Published online by Cambridge University Press: 05 April 2013
René Cassin’s life in 1940 mirrored that of millions of other Frenchmen. First came the shock of the catastrophe; then the response. Most accepted the new situation as it then was; a small minority rejected passivity and accommodation. An even smaller minority – initially no more than a few hundred men and women – fled to England to start the fight again. René Cassin was one of them.
It is difficult today to put ourselves in their shoes. Those who left France to carry on the struggle arrived in Britain in a difficult state: sickened by defeat, disoriented, without family and friends; most were penniless and homeless. And, like René and Simone Cassin, most had absolutely no spoken English. Despite stirring talk of having lost a battle but not a war, how many of these people felt that they were living in a recurrent nightmare?

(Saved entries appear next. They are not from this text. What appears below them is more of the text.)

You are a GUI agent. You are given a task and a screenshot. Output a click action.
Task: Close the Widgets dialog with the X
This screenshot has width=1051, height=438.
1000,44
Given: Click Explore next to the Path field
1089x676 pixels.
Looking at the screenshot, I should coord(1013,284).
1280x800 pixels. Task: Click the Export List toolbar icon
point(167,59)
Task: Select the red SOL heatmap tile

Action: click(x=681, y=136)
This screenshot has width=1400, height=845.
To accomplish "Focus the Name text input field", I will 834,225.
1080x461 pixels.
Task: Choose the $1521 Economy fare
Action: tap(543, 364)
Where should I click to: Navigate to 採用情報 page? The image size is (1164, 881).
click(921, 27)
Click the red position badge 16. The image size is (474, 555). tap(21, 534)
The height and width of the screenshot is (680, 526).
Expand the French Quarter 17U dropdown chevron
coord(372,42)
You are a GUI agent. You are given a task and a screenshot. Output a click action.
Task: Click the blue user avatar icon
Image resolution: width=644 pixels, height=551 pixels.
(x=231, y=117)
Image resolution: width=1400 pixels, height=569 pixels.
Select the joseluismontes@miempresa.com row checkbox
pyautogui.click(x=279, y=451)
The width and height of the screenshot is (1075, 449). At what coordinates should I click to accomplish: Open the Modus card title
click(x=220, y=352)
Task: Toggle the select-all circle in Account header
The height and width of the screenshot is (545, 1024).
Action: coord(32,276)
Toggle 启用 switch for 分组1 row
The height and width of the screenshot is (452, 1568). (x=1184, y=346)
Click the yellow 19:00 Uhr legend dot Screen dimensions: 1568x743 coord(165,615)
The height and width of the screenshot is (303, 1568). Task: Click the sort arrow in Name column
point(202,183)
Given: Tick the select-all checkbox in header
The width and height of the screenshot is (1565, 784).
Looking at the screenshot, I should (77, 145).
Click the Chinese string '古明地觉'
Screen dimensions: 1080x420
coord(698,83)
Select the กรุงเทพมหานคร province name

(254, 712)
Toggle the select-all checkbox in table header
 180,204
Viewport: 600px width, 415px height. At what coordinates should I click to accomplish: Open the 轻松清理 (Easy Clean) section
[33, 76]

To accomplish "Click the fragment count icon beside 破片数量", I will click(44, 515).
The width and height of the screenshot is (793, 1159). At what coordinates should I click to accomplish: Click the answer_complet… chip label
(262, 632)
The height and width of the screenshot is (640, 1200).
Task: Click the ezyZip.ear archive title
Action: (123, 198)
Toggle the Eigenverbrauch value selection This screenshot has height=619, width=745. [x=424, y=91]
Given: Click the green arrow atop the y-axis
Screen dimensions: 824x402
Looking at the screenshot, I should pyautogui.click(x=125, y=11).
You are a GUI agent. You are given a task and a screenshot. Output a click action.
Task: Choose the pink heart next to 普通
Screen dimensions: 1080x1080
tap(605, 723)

In the following year, René Cassin emerged from the shadow of this calamity. He knew periods of doubt and depression, periods of questioning as to whether both the cause and his life were lost. What is remarkable is not the anxiety of exile in a city under heavy aerial bombardment, but his ability, alongside an eclectic group of refugees, to weather the initial storm of German attacks from the air and official collaboration at home. By doing so, they managed to create what was to become de facto and then de jure a French Republican government in exile. In this effort Cassin played a major role.